Toronto Selects Top Comic Showcase Winners

The Interrobang’s Coverage of all three nights of the Toronto showcases of the annual 25,000$ competition

It is a muggy Tuesday evening at Absolute comedy club in north Toronto; framed head shots of comedy legends and nobodies, and Legends when they were nobodies, line the walls. A small crowd of a few tables settle in. Each table is adorned with a sign advertising the clubs new dessert (an ice cream sandwich in the shape of a platypus the mascot of the club). At first it would appear to be a standard slow night at the club but tonight is unlike any other… tonight is the first round of Top comic’s Toronto showcases.

In Canada, stand up comedy is not recognized as an art form, therefore, it is nearly impossible to receive grant money to fund tours or albums the way musicians would be eligible for. Essentially the only way comics can receive an impactful lump sum of money to fund their comedy career is to win Top comic’s prize $25,000 along with headlining sets at The Just for Laughs festival in Montreal. As well as the Toronto, Vancouver and Australian incarnations of the Just for laughs branded festivals.

Thousands of comics applied for a spot on the coveted 6 showcases. Three of which happened in Vancouver earlier this month and garnered 9 finalists one of which is Sophie Buddle who has been runner-up at Top comic in 2016 and 2018.

Tonight in Toronto a group of 10 comics who know each other all too well politely pace around in the tense silent dark. There are ceremonial wishes for good luck exchanged with each competitor in full realization of what this could be the beginning of and how essential the right alchemy of emotions will be to their success.

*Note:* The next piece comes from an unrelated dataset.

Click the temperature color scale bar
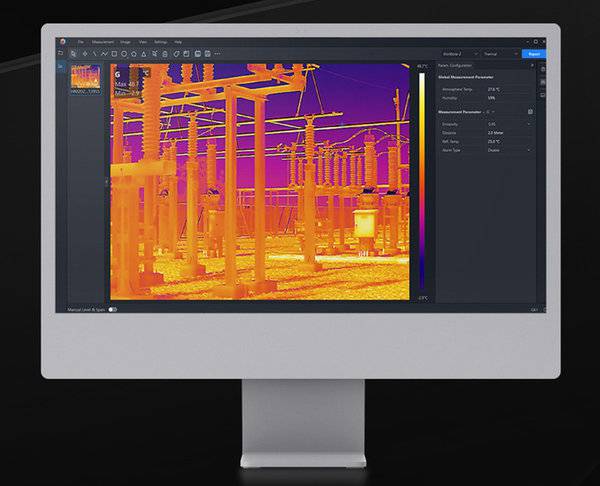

The first Toronto showcase featured a lineup of comics that are stylistically more unconventional and have found success in spaces beyond the comedy club circuit.

Ted Morris who is a Staldwalt headliner in the Queer comedy scene gave a formidable performance that was so polished it shone with cunning wit. Nour Hadidi who is gaining popularity on the festival circuit and wrote on the Tiffany Haddish Gala at last year’s Just for laughs also delivered a noteworthy set that had been honed with a great deal of work and intent.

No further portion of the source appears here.